Investors, NZaid, now aim to use this innovation in other parts of the country to protect against future events.
Surveyors and engineers at Taylors have recently returned from Fiji where they took part in a project to support an expansion of the village. Employees from Taylors were given the opportunity to prepare a Master Plan, finalise the design of a new multi-purpose court and teach local workers how to use key survey equipment that will help them in the last stage of the village’s construction.
Taylors Operations Manager – Engineering and Project Management, John Yalden, who was one of the engineers who initially designed the houses at Koroipita, took part in the recent project.
“It’s incredible that not only did this village withstand the cyclone and provide shelter for its residents, but now it’s continuing to innovate and increase amenities for locals,” Mr Yalden said.
“Working on this project is not only part of Taylors’ social responsibility objectives, but it’s also providing opportunities for our surveyors and engineers to get an experience that they wouldn’t otherwise have access to.”
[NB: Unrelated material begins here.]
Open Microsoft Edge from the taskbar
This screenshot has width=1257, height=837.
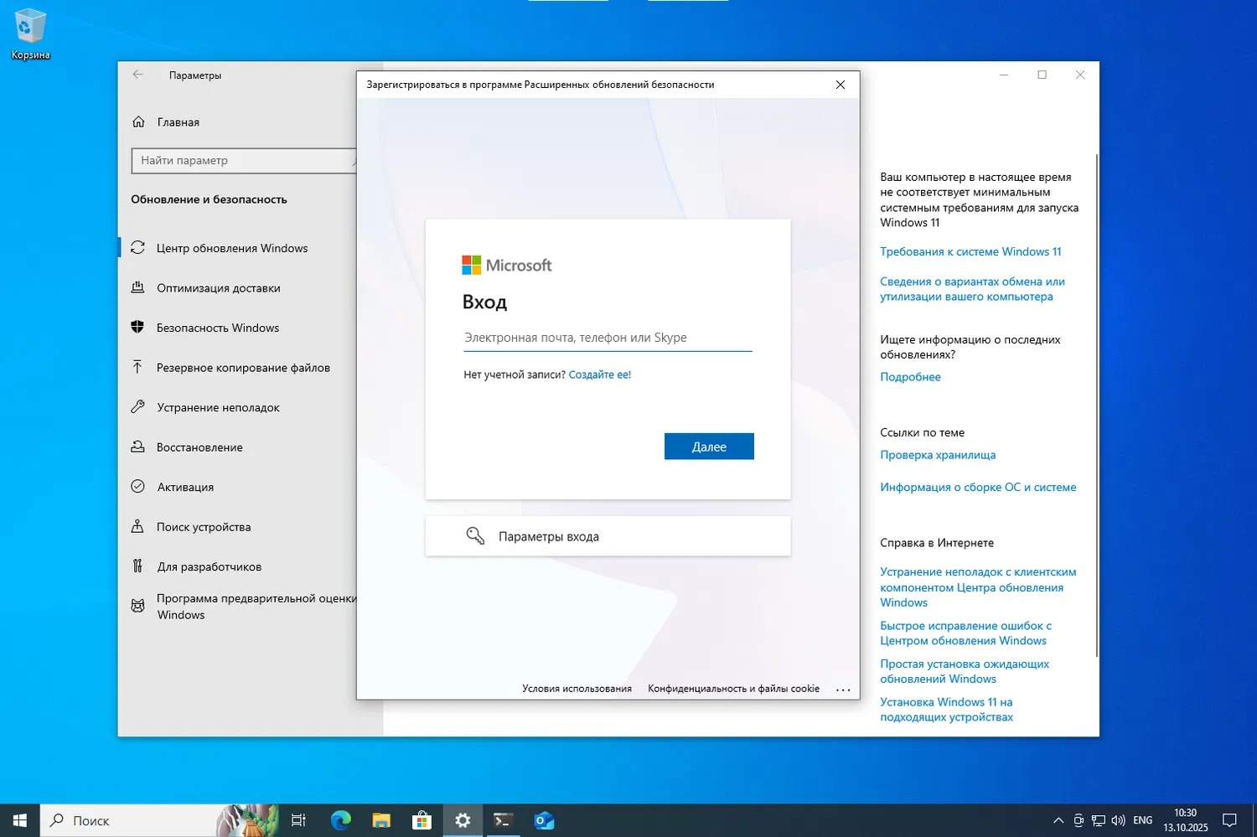(x=340, y=820)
Mr Yalden said the expansion of Koroipita would include:
- 20–30 new homes
- A new community centre to help residents learn new skills and support them in finding employment
- A new rugby field
- A botanical zone to allow new vegetation
- A nursery to enable the village to grow plants that can be sold to generate income
- A plantation for firewood, for residents who don’t have access to gas for cooking
- A new system for the treatment of wastewater
- A multi-purpose court for recreation purposes
One of the major components of the recent project involved capacity building, where surveyors and engineers from Taylors taught locals how to use survey instruments and associated software that will help them undertake feature surveys and set-out works over the next few years.
“The people we trained had no survey experience, but they were very enthusiastic about gaining new skills from trained surveyors who have been working in the industry for years,” Mr Yalden said.
“It was very hands-on as we trained them in the field and taught them how to use survey equipment and easily upload and download data, which previously they were doing manually.”
Taylors Civil Engineer, Nic Green, accompanied Mr Yalden and Taylors Surveyor Paul Munoz on the project and said the opportunity to go to Fiji and work in Koroipita had been an amazing experience that you didn’t see with most engineering consultancies.
“As an engineer, I got a lot out of the project, not only learning new skills but also experiencing the culture and seeing how engineering and our services were applied in other countries,” Mr Green said.
“In Australia we have such complex and established routines and procedures, but in Fiji there’s a lack of skills and resources, and the climate and soil is different, so the work we do there is completely different to what I experience day-to-day in Australia.
“We had to go back to the basic first principles of engineering, which we don’t usually do because there’s so much technology available, but it really makes you think about what you’re doing and come up with creative solutions.”
Mr Green said while the project had been challenging, it was rewarding being able to support a village following the devastation of the cyclone.
“It was challenging because of the heat, the long days, the language barriers and just seeing the disrepair in some parts of the region, but through Taylors I’ve been able to be a part of a project that wouldn’t normally be available to engineers,” Mr Green said.
Over the coming months, Taylors engineers, including new graduate employees, will be given the opportunity to work on the Koroipita Master Plan, prepare a servicing report, and assist with engineering issues for the new stage of the village.
A team will then return to Fiji in 2017 to monitor how the engineering has been implemented and create another opportunity for surveyors and engineers to work on the project.